Chapter 2 Setting up R
Welcome to R! For this introductory workshop, we will be using R Markdown. This might take a bit of getting used to it, but it is a great way to run R code and make comments so you know what you did!!
First thing that you will need to do is install the packages you need. The data set, as well as many of the commands is in a library called survival (good name, right!). We will also be using a powerful graphing software called ggplot (boy, we could have up to 5 workshops on this and still only scratch the surface of what this can do!) and a few extra libraries to make things look nice.
First, in the console, you will need to install the packages onto your local drive. To do so, type the commands:
install.packages(“survival”)
install.packages(“ggplot2”)
install.packages(“gridExtra”)
install.packages(“survminer”)
You will only need to do this once. Once they have been installed, you now have them on your local drive.

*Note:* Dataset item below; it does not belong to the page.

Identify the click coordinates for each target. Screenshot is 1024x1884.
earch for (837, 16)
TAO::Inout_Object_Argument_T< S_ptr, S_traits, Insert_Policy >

Now let’s open a new R Markdown notebook. Go to File -> New File -> R Markdown… This will open an R Markdown file for you. Go ahead and run some of the “R Chunks” to see what is going on here. After you are comfortable, let’s change the first chunk to do what we need it to do. We will need to library the survival and ggplot2 package, as well as the other packages we will need. See below for code to do this. Every time you open this document, and want to run the codes contained within, you will need to do these commands first.
library(survival)
library(ggplot2)
library(gridExtra)
library(survminer)Be sure to hit the little green run button in the right hand corner to run this code. Feel free to put comments before or after this chunk to let you know what you just did!!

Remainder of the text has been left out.